The LCD screen isn't the best, and much of the body feels cheap for a camera with such a lofty price tag. The autofocus system can work well at times, but it's unreliable at the focal lengths at which it's most likely to be used, while the locking up after capturing just a handful of images – even with a fast memory card – is frustrating. Despite the effectiveness of the VR system, the fact that it remains difficult to compose images with precision at the telephoto end shouldn’t be surprising too, and image quality at wide-angle isn't very impressive either.
It’s great to see cameras of the Coolpix P1000's kind evolving and venturing into new territory, but anyone serious about telephotography would be far better served with an interchangeable-lens camera and a more modest telephoto lens, perhaps with a teleconverter and a little additional cropping to get that extra reach. Overall, it’s hard to shake the feeling that Nikon has simply overstretched itself here.
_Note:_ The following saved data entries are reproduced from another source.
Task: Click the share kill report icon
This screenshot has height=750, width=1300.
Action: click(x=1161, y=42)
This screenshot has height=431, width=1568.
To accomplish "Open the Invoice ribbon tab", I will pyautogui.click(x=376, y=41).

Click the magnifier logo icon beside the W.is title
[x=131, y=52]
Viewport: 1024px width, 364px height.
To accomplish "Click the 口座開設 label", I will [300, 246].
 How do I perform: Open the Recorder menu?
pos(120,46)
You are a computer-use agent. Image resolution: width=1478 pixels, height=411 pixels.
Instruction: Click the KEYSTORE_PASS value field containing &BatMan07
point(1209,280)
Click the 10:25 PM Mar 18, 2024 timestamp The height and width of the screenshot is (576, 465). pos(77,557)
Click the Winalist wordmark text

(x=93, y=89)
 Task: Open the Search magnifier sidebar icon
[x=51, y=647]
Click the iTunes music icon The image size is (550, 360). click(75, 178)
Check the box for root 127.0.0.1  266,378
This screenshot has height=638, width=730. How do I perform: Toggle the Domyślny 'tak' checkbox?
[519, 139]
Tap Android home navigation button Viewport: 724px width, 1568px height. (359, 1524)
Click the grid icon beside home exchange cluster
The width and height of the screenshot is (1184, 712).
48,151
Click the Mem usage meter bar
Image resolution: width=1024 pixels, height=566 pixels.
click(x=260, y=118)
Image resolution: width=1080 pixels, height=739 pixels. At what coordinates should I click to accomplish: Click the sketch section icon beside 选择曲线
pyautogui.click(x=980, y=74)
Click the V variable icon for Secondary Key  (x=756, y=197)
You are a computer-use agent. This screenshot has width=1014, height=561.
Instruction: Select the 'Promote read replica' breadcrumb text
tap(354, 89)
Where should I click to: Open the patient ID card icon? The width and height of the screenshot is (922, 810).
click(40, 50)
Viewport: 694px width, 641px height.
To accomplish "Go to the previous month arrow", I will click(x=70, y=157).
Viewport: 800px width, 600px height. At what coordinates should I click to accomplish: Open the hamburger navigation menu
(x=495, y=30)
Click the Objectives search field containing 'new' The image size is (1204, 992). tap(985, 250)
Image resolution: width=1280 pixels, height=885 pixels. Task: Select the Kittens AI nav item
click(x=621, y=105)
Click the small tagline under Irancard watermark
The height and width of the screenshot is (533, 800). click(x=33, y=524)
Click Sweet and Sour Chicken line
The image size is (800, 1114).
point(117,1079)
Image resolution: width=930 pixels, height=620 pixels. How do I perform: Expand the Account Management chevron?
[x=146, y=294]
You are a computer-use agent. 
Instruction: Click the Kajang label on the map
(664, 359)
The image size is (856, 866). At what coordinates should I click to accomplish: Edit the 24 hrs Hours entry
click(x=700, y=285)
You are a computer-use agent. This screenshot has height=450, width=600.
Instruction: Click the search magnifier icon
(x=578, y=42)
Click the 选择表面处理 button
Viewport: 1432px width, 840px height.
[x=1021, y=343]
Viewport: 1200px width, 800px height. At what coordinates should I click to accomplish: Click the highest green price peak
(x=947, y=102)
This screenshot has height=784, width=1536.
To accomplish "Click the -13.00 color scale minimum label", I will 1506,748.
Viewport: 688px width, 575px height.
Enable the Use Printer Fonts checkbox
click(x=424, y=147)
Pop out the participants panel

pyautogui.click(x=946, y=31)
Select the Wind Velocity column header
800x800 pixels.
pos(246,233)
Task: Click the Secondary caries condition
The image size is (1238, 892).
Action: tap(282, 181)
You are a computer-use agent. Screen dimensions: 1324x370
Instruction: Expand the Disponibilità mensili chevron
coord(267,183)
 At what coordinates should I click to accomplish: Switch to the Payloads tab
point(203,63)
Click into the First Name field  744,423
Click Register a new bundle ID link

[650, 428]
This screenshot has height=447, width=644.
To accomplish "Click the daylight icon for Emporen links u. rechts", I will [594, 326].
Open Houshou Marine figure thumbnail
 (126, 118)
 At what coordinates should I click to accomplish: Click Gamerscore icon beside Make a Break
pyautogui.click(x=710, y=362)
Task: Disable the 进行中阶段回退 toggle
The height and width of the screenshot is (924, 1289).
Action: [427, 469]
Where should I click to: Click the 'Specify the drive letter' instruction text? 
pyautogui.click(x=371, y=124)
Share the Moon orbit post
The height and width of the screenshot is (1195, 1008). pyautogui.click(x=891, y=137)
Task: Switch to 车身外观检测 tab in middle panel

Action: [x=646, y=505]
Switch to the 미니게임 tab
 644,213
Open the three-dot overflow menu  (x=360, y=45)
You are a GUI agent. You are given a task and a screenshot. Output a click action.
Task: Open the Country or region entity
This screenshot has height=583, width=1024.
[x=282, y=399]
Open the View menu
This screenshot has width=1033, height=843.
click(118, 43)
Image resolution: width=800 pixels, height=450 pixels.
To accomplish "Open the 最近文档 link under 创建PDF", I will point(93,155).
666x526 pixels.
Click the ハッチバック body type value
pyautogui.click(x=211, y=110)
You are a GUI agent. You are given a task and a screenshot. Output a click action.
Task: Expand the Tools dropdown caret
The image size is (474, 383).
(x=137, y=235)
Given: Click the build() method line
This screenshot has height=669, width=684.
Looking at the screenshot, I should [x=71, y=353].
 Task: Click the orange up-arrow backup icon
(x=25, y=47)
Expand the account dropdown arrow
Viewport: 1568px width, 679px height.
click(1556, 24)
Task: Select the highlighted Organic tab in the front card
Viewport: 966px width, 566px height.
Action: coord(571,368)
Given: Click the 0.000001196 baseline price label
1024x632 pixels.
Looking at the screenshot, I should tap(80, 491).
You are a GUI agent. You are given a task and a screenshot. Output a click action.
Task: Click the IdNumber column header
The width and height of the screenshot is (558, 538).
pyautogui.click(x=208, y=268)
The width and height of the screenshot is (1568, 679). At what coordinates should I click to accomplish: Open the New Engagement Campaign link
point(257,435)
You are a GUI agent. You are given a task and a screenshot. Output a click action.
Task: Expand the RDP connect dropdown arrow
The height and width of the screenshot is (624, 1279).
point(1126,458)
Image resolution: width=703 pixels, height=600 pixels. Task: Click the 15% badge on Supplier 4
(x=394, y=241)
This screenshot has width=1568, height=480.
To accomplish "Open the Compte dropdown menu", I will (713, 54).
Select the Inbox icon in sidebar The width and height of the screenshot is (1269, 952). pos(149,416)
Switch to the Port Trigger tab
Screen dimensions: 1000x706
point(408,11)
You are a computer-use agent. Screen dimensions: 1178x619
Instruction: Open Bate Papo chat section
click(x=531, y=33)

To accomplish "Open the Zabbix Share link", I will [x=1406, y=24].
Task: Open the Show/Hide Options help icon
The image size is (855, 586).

With such a humdinger of a lens, the Coolpix P1000 doesn’t exactly have any direct rivals that can claim to offer something similar. That said, it’s not the only long-zoom compact camera around, and if you don’t desperately need the P1000’s reach there are much cheaper options to consider.
Panasonic Lumix FZ82
Around a third of the price of the P10000, the 20-1200mm (equivalent) f/2.8-5.9 lens isn’t quite as impressive on paper as the P10000’s, but you can boost this to 2400-mm equivalent with an Intelligent Zoom function (and its wider start makes it potentially more useful for travelling and holidays). It also has the advantage of an 18.1MP sensor and 10fps burst shooting – and a significantly more portable body.
Read our in-depth Panasonic Lumix FZ80 / FZ82 review
Canon PowerShot SX60 HS
The PowerShot SX60 HS features a 65x optical zoom that stretches from 21mm up to 1365mm (equivalent), but a ZoomPlus feature doubles this to 130x, while a further digital extension doubles this once again. You also get Raw shooting, a 16.1MP sensor and Wi-Fi in its tiny body, but there’s no 4K video and the viewfinder has a much lower 922k-dot resolution. An updated SX70 HS option has also recently been announced.
Read our in-depth Canon PowerShot SX60 HS review
Nikon Coolpix P900
The P900 also packs a 16.1MP back-illuminated sensor, but its 83x optical zoom travels between a shorter focal range equivalent to 24-2000mm in 35mm terms, with a maximum aperture of f/2.8-6.5. That’s still a pretty beefy range, particularly when you consider just how much smaller and lighter than the P1000 it is. It’s also currently almost half the price, although it doesn’t have Raw shooting and its EVF has a lower-resolution 921k dot panel.